Tuesday, December 1, 2009

Food and Memory

Is it just me, or does this time of year really make you hungry for the foods of your childhood?

I think it's the smell of celery and onions sauteeing in butter that gets it started for me. Early every Thanksgiving, right around the same time the Macy's parade would come on, my grandma would be stirring up those vegetables, while my cousin and I finished tearing up bread and putting it in the lid of the roasting pan. Probably it wasn't actually butter she used, but sticks of margarine (or 'oleo',as she calls it) instead. Ever since then, that specific aroma takes me right back to all those happy holidays spent with my family.
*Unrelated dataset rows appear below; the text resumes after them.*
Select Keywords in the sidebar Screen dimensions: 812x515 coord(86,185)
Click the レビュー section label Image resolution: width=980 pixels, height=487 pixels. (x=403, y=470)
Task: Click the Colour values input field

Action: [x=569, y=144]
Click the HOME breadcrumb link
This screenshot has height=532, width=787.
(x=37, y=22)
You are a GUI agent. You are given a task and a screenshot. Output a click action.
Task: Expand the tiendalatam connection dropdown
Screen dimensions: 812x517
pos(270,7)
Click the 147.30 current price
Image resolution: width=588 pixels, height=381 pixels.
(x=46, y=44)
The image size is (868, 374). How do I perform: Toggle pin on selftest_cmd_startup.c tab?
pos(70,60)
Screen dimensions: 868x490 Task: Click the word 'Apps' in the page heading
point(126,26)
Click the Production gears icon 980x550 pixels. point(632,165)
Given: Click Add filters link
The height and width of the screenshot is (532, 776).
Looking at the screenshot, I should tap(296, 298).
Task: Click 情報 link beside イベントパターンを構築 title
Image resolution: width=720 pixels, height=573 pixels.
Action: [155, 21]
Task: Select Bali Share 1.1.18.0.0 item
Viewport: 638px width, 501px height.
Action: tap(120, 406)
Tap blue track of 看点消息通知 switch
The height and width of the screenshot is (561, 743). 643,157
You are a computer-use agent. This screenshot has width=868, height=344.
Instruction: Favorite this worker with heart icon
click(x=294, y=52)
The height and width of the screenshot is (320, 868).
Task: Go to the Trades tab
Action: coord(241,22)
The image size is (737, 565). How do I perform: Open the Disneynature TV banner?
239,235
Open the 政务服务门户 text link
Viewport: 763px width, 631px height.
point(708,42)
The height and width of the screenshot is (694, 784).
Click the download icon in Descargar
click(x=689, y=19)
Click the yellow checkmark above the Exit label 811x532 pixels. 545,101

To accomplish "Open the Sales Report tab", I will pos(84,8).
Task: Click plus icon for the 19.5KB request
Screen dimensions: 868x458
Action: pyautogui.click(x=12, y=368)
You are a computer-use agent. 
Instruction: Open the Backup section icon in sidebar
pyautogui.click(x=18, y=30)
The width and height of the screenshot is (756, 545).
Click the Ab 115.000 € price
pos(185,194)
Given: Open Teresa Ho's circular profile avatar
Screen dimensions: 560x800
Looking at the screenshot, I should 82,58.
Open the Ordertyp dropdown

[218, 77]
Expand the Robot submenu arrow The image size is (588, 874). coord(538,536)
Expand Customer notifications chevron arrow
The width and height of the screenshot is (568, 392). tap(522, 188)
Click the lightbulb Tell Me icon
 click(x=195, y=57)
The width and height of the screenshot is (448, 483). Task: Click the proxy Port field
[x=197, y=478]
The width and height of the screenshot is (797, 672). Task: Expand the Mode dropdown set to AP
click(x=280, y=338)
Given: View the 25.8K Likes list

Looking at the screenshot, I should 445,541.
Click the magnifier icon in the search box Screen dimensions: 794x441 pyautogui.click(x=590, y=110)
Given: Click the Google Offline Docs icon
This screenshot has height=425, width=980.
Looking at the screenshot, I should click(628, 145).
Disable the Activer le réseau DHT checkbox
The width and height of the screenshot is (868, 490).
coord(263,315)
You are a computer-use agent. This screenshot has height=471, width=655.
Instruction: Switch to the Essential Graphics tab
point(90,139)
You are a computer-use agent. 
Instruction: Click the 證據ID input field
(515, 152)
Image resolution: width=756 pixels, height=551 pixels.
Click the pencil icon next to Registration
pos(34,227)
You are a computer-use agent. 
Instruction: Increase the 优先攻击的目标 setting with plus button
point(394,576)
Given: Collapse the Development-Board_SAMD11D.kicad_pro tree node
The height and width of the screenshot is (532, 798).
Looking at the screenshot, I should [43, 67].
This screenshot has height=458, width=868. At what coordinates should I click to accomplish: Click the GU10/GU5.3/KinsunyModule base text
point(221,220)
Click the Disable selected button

Certainly, I'll be making some of the traditional cookies and candies I always make over the holidays, but lately my mind has been on the more everyday foods of my childhood.

My mom's spaghetti meat sauce, meatloaf (I always wanted the end pieces) and German potato salad. A ham steak served with baked potatoes. The grape juice my grandparents canned using the grapes from their own backyard arbor, and we mixed with lemonade. The noodles my grandfather rolled out on a tablecloth until you could see the strawberries printed on it. My aunt's homemade Chex Mix, always served out of a gigantic Tupperware container, always with about three times the spice and butter the recipe calls for.

For Thanksgiving this year, I bought what I thought were frozen dinner rolls, but was actually frozen dinner roll dough. Fortunately, I realized it in time to thaw the dough out and let it rise, and O. pronounced the end result "the best rolls in the world." I wonder if these will remain in his memory, like the loaf of bread my grandma made one rainy cold summer evening I was spending with my grandparents and cousins at their cottage remains in mine.

My mother used to use frozen bread dough to make caramel cinnamon rolls probably once a week or so when I was growing up. She made the caramel sauce right in the cake pan she would bake the rolls in, setting it right on top of the stove burner to melt the brown sugar and butter together. She timed the baking so that they would come out of the oven right as dinner was over, set pan over a plate and carry it to the table. Each of us would sit there reaching for roll after roll, usually slathered with some butter that melted right on the warm roll. My brother and I would rub the side of the roll not covered in caramel directly into the remains of the carmel sauce on the plate. We'd usually polish off the whole pan right there at the table, because they were never the same any later than that.

I'd been thinking about those rolls, too, so I just made my own pan of caramel rolls using the remaining bread dough from last week. I have my doubts they will taste as good as the ones in my memory. I can never get the caramel quite right -- it turns out grainy, not smooth and sticky. I have a feeling I don't use enough butter, but it could just be that nothing ever truly lives up to a food memory.

What about you? What are the foods you fondly recall, or try to recreate from memory?


tracey.becker1@gmail.com said...

My mom always made smelt on Christmas Eve. Not anymore, though...

We always had Chex Mix when company came over. Mmmmmmm....

I remember eating rabbit spaghetti at my grandma's house as a kid. NOTHING is better than spaghetti with rabbit sauce. NOTHING.

CaraBee said...

It's funny how food plays such a roll in our memories. I was just telling someone the other day about the wonderful foods from my family meals. Nothing exotic, but traditions for us, nonetheless. It's hard living so far from my family, I don't get those treats as often as I would like, making them all the more precious.

I tried making caramel rolls, or monkey bread, as we call it, the other day. Didn't turn out as well as I had hoped.

mep said...

Those caramel cinnamon rolls have my stomach rumbling big time. Yum.

Some of my childhood favorites are my Grandma's spiced apples (sliced apples cooked with red hot candies--so good) and her Chex Mix (kept in roasting pan in the oven).

My mom makes awesome yeast dough cinnamon rolls. I've had a hankering for her chicken and rice casserole a lot lately as well. And her chili--my Grandma P's recipe.

I could name a million more things, but I'm too hungry! Thanks for the tantalizing post.